Outside the bank, Jim Gordon, clearly frustrated by the fact that he had been wildly unsuccessful in his first attempt at contact with the Joker, re-dialed the same number, but this time there was no signal to be found, a clear sign the phone had been disabled.

"Get me the numbers of the other phones inside that bank," Gordon called out, and was instantly rewarded with several new numbers to call.

"Gordon, hold on a second," came the familiar voice of Police Commissioner Hughes. "What's the story Jim?"

"The Joker and roughly 10 of his men have taken somewhere in the neighborhood of 25 civilians hostage."

"How did we get these numbers?"

"We tapped into the surveillance camera footage. Before you even bother asking, I'll tell you that the Joker had his men disable the cameras before he entered the building, so we still don't have any clue what the real Joker looks like, and all his men had on clown masks."

"Have we tried making contact," was the police commissioner's next question, though Gordon was hoping that it wouldn't be.

"Yes, I just tried, sir, but was quite unsuccessful."

"What happened?"

"Well I got through to one of the underlings inside and he couldn't have been any less competent, so I asked for the Joker, and he went off to try to find him and forgot to put me on hold. I heard the Joker berating him in the background, and then he picked the phone up and promptly did an impersonation of an answering machine before hanging up on me. It seems that phone has since been disabled."

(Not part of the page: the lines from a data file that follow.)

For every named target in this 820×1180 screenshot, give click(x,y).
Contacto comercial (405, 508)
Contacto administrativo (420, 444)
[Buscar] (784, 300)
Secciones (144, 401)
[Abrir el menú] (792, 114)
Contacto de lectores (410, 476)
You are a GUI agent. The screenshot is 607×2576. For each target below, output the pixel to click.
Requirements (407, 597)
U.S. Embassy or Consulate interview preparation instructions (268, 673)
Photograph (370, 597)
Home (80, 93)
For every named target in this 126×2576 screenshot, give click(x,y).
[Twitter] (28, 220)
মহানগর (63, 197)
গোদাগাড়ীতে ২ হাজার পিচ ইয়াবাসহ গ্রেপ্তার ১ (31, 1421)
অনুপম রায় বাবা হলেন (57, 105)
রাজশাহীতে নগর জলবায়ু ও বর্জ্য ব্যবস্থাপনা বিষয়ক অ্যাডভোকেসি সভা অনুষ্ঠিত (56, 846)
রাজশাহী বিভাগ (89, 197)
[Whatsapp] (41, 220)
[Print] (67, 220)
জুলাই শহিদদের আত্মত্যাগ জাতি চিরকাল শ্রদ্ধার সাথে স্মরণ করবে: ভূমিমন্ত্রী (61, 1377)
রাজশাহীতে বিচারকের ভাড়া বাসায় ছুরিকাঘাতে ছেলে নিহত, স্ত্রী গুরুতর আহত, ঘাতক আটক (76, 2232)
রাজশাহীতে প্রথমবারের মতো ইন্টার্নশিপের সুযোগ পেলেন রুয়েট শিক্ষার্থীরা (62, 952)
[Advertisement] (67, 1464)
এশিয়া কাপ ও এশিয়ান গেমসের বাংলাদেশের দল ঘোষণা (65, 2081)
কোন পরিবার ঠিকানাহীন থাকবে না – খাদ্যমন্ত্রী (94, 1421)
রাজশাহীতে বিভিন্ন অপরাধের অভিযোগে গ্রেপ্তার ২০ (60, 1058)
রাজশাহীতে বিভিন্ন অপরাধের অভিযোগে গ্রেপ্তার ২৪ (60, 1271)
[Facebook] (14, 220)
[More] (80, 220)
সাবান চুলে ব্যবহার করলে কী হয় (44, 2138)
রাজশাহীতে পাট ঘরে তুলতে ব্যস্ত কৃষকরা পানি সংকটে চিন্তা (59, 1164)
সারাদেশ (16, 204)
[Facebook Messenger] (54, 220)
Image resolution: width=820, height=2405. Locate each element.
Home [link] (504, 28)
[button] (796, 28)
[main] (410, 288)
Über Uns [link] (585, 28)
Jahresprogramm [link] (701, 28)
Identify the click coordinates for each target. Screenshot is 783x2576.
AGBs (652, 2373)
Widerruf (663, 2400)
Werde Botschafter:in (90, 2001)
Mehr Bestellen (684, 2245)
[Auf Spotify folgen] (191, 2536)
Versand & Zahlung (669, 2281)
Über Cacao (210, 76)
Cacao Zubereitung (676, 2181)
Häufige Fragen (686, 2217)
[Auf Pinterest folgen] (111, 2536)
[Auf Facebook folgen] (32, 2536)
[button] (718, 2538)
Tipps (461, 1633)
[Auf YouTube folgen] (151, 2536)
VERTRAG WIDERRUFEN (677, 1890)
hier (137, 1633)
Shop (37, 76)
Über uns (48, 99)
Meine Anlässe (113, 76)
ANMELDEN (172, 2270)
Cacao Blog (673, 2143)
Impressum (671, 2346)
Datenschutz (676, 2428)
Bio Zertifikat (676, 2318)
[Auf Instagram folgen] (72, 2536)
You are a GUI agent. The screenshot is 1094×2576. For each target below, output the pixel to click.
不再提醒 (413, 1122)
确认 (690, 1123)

"So, wait a minute, you actually spoke to the Joker? Well, congratulations Jim because you are the first one to have recorded contact with the man. On the down side, though Jim, I don't think I have to tell you that isn't quite the result we hoped for in our first contact with him."

"Listen what else could I have done there, he didn't give me a chance to speak," Gordon protested, but was quickly quieted as Hughes continued on as if he hadn't heard Gordon speak at all.

"We need to keep trying, try the other lines if that one has been disabled. He's waiting, but if he doesn't want to talk to us, or at least is making it seem as if he doesn't want to talk to us then there must be something else that he has in mind." Hughes said as he began to think out loud.

"Agreed" was the only reply Gordon would give.

"What could he be waiting on then?" Hughes seemed vexed at this thought, but his train of thought was quickly interrupted by a clamor in the background.

Gordon stood up at this moment and said aloud to the commissioner, "maybe it's not WHAT he's waiting for commish, but WHOM.

Hughes turned around to see where Gordon and the rest of the crowd were looking, and saw a lone figure walking towards them from next to the bank, Batman had at last come for what seemed like his inevitable showdown with the Joker.